START Input data
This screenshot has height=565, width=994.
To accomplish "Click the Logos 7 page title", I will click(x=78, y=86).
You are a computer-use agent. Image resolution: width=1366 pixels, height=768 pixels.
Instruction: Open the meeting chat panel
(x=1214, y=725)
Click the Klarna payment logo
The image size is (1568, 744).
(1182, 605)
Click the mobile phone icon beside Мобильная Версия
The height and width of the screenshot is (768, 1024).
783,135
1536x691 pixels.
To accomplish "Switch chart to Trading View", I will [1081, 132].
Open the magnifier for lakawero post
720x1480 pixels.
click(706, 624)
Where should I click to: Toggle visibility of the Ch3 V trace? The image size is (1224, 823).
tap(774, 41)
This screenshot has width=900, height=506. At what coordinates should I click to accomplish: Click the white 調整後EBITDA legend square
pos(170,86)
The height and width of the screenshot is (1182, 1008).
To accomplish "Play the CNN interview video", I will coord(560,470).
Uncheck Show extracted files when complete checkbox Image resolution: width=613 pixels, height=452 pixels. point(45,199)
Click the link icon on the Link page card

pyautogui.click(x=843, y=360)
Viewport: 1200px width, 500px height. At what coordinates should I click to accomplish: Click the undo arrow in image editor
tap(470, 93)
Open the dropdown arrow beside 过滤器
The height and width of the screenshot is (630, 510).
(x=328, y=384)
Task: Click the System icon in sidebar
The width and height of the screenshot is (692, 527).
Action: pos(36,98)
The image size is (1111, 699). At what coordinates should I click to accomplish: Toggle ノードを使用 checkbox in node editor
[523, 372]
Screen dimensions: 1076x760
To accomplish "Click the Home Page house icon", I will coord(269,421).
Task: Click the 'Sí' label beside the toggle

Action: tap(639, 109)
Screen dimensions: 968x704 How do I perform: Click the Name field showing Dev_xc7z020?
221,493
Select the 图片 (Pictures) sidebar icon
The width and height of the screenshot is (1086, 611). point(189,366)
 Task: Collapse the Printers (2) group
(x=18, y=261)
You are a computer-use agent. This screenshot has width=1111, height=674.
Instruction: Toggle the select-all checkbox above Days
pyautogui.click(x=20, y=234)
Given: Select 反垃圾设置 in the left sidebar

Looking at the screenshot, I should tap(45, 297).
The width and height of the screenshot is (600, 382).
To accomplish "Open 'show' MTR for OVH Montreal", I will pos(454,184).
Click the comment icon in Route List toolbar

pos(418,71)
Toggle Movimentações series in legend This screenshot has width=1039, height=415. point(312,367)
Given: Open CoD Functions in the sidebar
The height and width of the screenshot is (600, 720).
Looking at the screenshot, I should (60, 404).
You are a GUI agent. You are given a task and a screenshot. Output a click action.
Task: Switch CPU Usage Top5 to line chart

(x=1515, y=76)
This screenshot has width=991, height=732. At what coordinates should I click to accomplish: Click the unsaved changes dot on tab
END Input data
■ **Exercise prompt**
All lines of the data are to be repeated exactly as they stand.

■ **Exercise response**
This screenshot has height=565, width=994.
To accomplish "Click the Logos 7 page title", I will click(x=78, y=86).
You are a computer-use agent. Image resolution: width=1366 pixels, height=768 pixels.
Instruction: Open the meeting chat panel
(x=1214, y=725)
Click the Klarna payment logo
The image size is (1568, 744).
(1182, 605)
Click the mobile phone icon beside Мобильная Версия
The height and width of the screenshot is (768, 1024).
783,135
1536x691 pixels.
To accomplish "Switch chart to Trading View", I will [1081, 132].
Open the magnifier for lakawero post
720x1480 pixels.
click(706, 624)
Where should I click to: Toggle visibility of the Ch3 V trace? The image size is (1224, 823).
tap(774, 41)
This screenshot has width=900, height=506. At what coordinates should I click to accomplish: Click the white 調整後EBITDA legend square
pos(170,86)
The height and width of the screenshot is (1182, 1008).
To accomplish "Play the CNN interview video", I will coord(560,470).
Uncheck Show extracted files when complete checkbox Image resolution: width=613 pixels, height=452 pixels. point(45,199)
Click the link icon on the Link page card

pyautogui.click(x=843, y=360)
Viewport: 1200px width, 500px height. At what coordinates should I click to accomplish: Click the undo arrow in image editor
tap(470, 93)
Open the dropdown arrow beside 过滤器
The height and width of the screenshot is (630, 510).
(x=328, y=384)
Task: Click the System icon in sidebar
The width and height of the screenshot is (692, 527).
Action: pos(36,98)
The image size is (1111, 699). At what coordinates should I click to accomplish: Toggle ノードを使用 checkbox in node editor
[523, 372]
Screen dimensions: 1076x760
To accomplish "Click the Home Page house icon", I will coord(269,421).
Task: Click the 'Sí' label beside the toggle

Action: tap(639, 109)
Screen dimensions: 968x704 How do I perform: Click the Name field showing Dev_xc7z020?
221,493
Select the 图片 (Pictures) sidebar icon
The width and height of the screenshot is (1086, 611). point(189,366)
 Task: Collapse the Printers (2) group
(x=18, y=261)
You are a computer-use agent. This screenshot has width=1111, height=674.
Instruction: Toggle the select-all checkbox above Days
pyautogui.click(x=20, y=234)
Given: Select 反垃圾设置 in the left sidebar

Looking at the screenshot, I should tap(45, 297).
The width and height of the screenshot is (600, 382).
To accomplish "Open 'show' MTR for OVH Montreal", I will pos(454,184).
Click the comment icon in Route List toolbar

pos(418,71)
Toggle Movimentações series in legend This screenshot has width=1039, height=415. point(312,367)
Given: Open CoD Functions in the sidebar
The height and width of the screenshot is (600, 720).
Looking at the screenshot, I should (60, 404).
You are a GUI agent. You are given a task and a screenshot. Output a click action.
Task: Switch CPU Usage Top5 to line chart

(x=1515, y=76)
This screenshot has width=991, height=732. At what coordinates should I click to accomplish: Click the unsaved changes dot on tab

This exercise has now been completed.